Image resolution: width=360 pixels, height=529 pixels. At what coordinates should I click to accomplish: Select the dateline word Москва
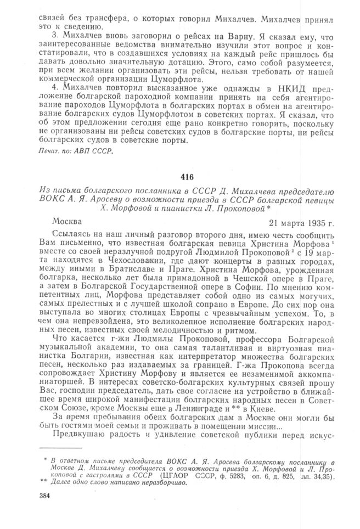click(x=66, y=223)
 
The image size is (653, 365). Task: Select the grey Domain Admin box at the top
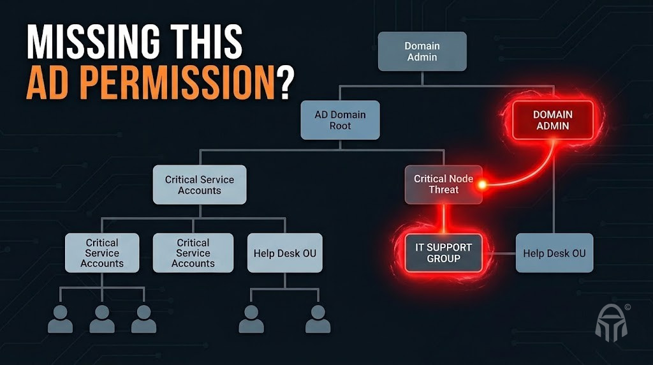(x=422, y=51)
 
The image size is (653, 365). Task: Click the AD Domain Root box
(x=340, y=120)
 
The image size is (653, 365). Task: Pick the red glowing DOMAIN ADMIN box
(x=553, y=120)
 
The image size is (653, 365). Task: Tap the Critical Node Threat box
(x=443, y=184)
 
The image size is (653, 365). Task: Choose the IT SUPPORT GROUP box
(x=444, y=253)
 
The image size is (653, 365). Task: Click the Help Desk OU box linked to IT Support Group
(x=554, y=253)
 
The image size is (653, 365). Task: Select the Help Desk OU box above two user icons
(x=284, y=253)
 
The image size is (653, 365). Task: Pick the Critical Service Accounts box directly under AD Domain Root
(x=200, y=184)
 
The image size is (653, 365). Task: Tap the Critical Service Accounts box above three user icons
(x=102, y=253)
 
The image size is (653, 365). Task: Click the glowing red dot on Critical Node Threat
(x=483, y=184)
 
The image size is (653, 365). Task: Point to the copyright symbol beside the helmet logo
(x=627, y=307)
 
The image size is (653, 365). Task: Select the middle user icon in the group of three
(x=102, y=318)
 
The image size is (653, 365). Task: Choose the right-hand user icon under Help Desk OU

EXERCISE TASK -
Render every entry above as a Markdown table with the columns "No." and "Text", one nonblank line per row numbered in order, omitting blank lines and the pictures.

COMPLETE RESPONSE -
| No. | Text |
|---|---|
| 1 | Image resolution: width=360 pixels, height=529 pixels. At what coordinates should I click to accomplish: Select the dateline word Москва |
| 2 | click(x=66, y=223) |
| 3 | The image size is (653, 365). Task: Select the grey Domain Admin box at the top |
| 4 | (x=422, y=51) |
| 5 | The image size is (653, 365). Task: Click the AD Domain Root box |
| 6 | (x=340, y=120) |
| 7 | The image size is (653, 365). Task: Pick the red glowing DOMAIN ADMIN box |
| 8 | (x=553, y=120) |
| 9 | The image size is (653, 365). Task: Tap the Critical Node Threat box |
| 10 | (x=443, y=184) |
| 11 | The image size is (653, 365). Task: Choose the IT SUPPORT GROUP box |
| 12 | (x=444, y=253) |
| 13 | The image size is (653, 365). Task: Click the Help Desk OU box linked to IT Support Group |
| 14 | (x=554, y=253) |
| 15 | The image size is (653, 365). Task: Select the Help Desk OU box above two user icons |
| 16 | (x=284, y=253) |
| 17 | The image size is (653, 365). Task: Pick the Critical Service Accounts box directly under AD Domain Root |
| 18 | (x=200, y=184) |
| 19 | The image size is (653, 365). Task: Tap the Critical Service Accounts box above three user icons |
| 20 | (x=102, y=253) |
| 21 | The image size is (653, 365). Task: Click the glowing red dot on Critical Node Threat |
| 22 | (x=483, y=184) |
| 23 | The image size is (653, 365). Task: Point to the copyright symbol beside the helmet logo |
| 24 | (x=627, y=307) |
| 25 | The image size is (653, 365). Task: Select the middle user icon in the group of three |
| 26 | (x=102, y=318) |
| 27 | The image size is (653, 365). Task: Choose the right-hand user icon under Help Desk OU |